Unsur-unsur visual dan prinsip estetik
            Unsur visual dari lukisan ini yaitu garis, cahaya, tekstur, massa, ruang dan isi . Garis dalam lukisan ini terbentuk karena goresan kuas yang kuat, misalnya saja pada bayangan wayangnya ada unsur garisnya. Penggarapan yang realistik membutuhkan penerapan gelap terang yang tepat, dalam lukisan penggunaan cahaya / gelap terang sudah tampak. Dalam setiap benda yang tampak pasti mempunyai tekstur, dalam lukisan ini tekstur yang ada yaitu  tekstur dari goresan cat minyak yang mempunyai tekstur sedikit kasar. Massa atau berat dari lukisan ini kira-kira sekitar ¾ kilogram dengan spanram dari kayu sengon . Unsur ruang dalam lukisan bagus, dengan pengambilan sudut pandang yang estetik sehingga kedinamisan ruang ada pada lukisan ini. Isi dari lukisan ini yaitu tentang upaya untuk melestarikan kebudayaan wayang kulit dengan melibatkan generasi muda agar wayang kulit tetap lestari di generasi berikutnya. Nilai-nilai luhur yang terkandung dalam filosofi wayang kulit harus tetap terjaga dengan regenerasi pelestari yang kreatif.

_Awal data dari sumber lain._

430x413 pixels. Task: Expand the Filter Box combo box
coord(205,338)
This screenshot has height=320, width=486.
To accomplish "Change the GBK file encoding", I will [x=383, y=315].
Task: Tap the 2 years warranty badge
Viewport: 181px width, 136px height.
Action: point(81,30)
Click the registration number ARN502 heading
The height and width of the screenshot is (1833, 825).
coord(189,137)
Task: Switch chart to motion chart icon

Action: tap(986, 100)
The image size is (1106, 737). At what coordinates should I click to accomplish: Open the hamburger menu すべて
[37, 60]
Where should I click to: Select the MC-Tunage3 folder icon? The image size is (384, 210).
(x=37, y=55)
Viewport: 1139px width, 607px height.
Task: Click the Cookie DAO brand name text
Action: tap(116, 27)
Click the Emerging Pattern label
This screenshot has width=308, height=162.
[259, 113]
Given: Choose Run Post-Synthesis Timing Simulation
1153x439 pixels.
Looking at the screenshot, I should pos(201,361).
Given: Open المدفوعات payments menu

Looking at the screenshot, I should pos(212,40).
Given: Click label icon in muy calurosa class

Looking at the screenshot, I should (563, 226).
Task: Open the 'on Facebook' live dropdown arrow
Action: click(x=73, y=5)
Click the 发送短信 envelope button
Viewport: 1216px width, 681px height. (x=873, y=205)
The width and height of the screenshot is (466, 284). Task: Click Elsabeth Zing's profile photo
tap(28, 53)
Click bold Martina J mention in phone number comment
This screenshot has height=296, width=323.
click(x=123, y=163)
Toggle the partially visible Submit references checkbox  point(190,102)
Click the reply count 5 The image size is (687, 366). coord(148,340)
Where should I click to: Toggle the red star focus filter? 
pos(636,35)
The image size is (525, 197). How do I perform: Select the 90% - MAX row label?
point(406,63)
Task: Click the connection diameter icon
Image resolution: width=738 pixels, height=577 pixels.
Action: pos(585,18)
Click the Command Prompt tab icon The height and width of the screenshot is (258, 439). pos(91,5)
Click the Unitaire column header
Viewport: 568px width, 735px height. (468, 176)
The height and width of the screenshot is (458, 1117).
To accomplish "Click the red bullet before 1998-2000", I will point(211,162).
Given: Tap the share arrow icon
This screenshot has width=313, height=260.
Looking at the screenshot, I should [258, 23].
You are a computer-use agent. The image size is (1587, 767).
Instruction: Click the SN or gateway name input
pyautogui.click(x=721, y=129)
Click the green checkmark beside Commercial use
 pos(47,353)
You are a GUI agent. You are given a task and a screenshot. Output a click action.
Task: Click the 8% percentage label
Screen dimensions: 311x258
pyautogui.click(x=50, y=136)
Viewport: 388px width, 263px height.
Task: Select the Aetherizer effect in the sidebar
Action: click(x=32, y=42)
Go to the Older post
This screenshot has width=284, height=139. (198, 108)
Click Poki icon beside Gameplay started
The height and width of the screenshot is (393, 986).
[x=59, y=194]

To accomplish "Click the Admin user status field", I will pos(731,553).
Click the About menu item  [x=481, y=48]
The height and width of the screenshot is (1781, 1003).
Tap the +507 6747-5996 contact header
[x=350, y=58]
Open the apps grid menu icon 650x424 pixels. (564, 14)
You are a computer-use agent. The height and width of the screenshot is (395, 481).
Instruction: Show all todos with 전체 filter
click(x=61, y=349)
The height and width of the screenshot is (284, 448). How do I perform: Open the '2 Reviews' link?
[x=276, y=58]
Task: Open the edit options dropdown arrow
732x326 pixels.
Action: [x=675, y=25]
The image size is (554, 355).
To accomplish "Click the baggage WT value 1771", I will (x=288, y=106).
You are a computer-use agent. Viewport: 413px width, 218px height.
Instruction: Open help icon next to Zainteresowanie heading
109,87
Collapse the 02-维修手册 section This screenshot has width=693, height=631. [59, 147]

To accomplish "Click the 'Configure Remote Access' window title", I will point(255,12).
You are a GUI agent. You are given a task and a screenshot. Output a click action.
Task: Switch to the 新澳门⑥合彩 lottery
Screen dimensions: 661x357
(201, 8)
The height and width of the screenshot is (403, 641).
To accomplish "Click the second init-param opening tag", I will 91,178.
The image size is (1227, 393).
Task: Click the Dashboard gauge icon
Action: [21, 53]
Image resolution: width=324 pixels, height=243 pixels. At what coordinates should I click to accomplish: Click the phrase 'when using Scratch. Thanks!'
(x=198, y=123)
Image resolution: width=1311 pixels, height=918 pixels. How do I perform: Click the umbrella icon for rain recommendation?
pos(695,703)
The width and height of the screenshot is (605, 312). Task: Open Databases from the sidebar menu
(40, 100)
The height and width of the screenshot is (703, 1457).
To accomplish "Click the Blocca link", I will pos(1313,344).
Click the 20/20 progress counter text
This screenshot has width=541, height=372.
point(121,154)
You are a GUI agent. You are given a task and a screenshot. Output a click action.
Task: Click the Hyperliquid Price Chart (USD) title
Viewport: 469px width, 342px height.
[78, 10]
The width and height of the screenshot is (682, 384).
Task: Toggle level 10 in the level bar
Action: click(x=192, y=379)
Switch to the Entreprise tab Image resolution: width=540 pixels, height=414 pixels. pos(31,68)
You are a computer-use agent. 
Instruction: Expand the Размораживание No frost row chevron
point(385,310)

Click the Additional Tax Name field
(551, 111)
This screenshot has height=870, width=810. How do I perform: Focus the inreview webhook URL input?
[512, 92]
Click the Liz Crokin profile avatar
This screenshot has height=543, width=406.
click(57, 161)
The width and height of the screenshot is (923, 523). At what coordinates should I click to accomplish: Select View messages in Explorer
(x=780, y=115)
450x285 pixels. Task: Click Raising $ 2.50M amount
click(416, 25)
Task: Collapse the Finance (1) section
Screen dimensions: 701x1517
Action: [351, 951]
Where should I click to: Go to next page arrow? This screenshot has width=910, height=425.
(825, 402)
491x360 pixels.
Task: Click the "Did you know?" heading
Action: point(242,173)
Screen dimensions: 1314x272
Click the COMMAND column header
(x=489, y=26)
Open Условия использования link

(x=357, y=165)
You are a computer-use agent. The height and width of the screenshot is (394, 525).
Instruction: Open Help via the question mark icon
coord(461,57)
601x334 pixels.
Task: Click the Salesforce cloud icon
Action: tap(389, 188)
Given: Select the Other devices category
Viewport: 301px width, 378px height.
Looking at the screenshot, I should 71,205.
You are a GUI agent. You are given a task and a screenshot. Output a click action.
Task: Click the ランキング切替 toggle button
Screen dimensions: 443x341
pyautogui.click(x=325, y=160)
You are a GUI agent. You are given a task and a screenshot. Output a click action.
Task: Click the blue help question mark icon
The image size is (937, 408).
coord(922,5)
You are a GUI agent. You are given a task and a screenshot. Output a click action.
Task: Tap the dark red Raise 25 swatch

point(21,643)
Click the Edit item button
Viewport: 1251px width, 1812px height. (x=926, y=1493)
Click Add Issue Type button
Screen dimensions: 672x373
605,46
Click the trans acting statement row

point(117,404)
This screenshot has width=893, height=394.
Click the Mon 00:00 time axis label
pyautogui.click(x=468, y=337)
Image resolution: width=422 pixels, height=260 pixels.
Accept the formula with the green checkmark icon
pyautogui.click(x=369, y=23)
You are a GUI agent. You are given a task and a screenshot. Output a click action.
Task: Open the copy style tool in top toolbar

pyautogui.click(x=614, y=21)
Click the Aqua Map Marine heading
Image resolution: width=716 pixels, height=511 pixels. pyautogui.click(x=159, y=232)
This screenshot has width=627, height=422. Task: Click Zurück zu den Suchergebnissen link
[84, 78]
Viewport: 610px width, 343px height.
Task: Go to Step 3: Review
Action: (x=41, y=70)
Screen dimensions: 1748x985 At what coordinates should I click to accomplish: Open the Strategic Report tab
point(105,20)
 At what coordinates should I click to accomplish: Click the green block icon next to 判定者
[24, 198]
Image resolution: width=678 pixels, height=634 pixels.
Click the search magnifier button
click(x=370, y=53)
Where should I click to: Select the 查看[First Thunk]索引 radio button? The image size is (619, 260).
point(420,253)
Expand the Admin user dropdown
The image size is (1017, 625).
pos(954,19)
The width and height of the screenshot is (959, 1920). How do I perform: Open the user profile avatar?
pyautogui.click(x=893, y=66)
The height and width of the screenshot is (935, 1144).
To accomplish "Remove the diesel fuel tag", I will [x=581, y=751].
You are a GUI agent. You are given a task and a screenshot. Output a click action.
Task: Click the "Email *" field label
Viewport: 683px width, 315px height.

 Prinsip estetik dalam lukisan ini misalnya tentang perbandingan, perbandingan antar objek sudah sesuai. Proporsi dalang ciliknya sudah tepat, visualisasinya sudah seperti dalang cilik, penggarapannya sesuai dengan anatomi anak. Adanya kesatuan / perpaduan dalam lukisan ini, terlihat adanya keterkaitan antar objek, misalnya dalang cilik yang sedang memainkan pagelaran wayang kulit, keterpaduan antara dalang cilik dengan wayang kulitnya, cara anak memainkan wayang dan unsur-unsur pendukung lainnya, misalnya adanya pelepah pisang untuk menancapkan wayang dan wayang-wayang lain yang ditancapkan di pelepah pisang yang belum dimainkan, ini menunjukkan adanya kesatuan dalam lukisan ini. Prinsip repetisi atau pengulangan dalam lukisan ini ada, yaitu pelukis memvisualisasikannya wayang kulit yang belum dipakai yang ditancapkan di pelepah pisang dengan mengulang-ulang dengan dominan warna hitam. Dalam lukisan ini terdapat adanya keseimbangan asimetris, adanya kesan seimbang walaupun bentuknya tidak simetris, pemanfaatan bidang yang baik yang dilakukan oleh pelukis. Kekuatan arah dalam lukisan ini tidak nampak, perspektif yang digunakan cukup sederhana namun estetik. Kontras dalam lukisan ini terlihat dari warna kuning yang digunakan oleh pelukis sehingga kesan elegan tetap muncul. Dominasi objek terlihat pada lukisan ini, visualisasi dalang cilik yang mendominasi lukisan sehingga adanya “point of interest”  dalam lukisan ini, yang melihat lukisan ini akan lebih fokus ke dalang cilik  dalam mengapresiasinya. Koodinasi antar objek, adanya dalang, wayang kulit, pelepah pisang dan layar untuk pagelaran wayang kulit menunjukkan adanya koordinasi dalam lukisan ini, yang kesemuanya itu saling berkaitan.
Kesan yang diperoleh
            Kesan yang diperoleh setelah melihat lukisan ini adalah tergugah semangatnya untuk bisa melestarikan kebudayaan yang kita miliki. Dalang cilik saja sudah bisa melakukan pagelaran wayang kulit, walau jiwanya masih polos namun tekad untuk melestarikan kebudayaan wayang kulit itu ada. Adanya keterikatan emosi dengan lingkungan kita, misal dengan melihat lukisan ini di daerah kita ada kebudayaan wayang khas daerah kita, kita akan tergugah untuk bisa mengembangkan dan melestarikannya.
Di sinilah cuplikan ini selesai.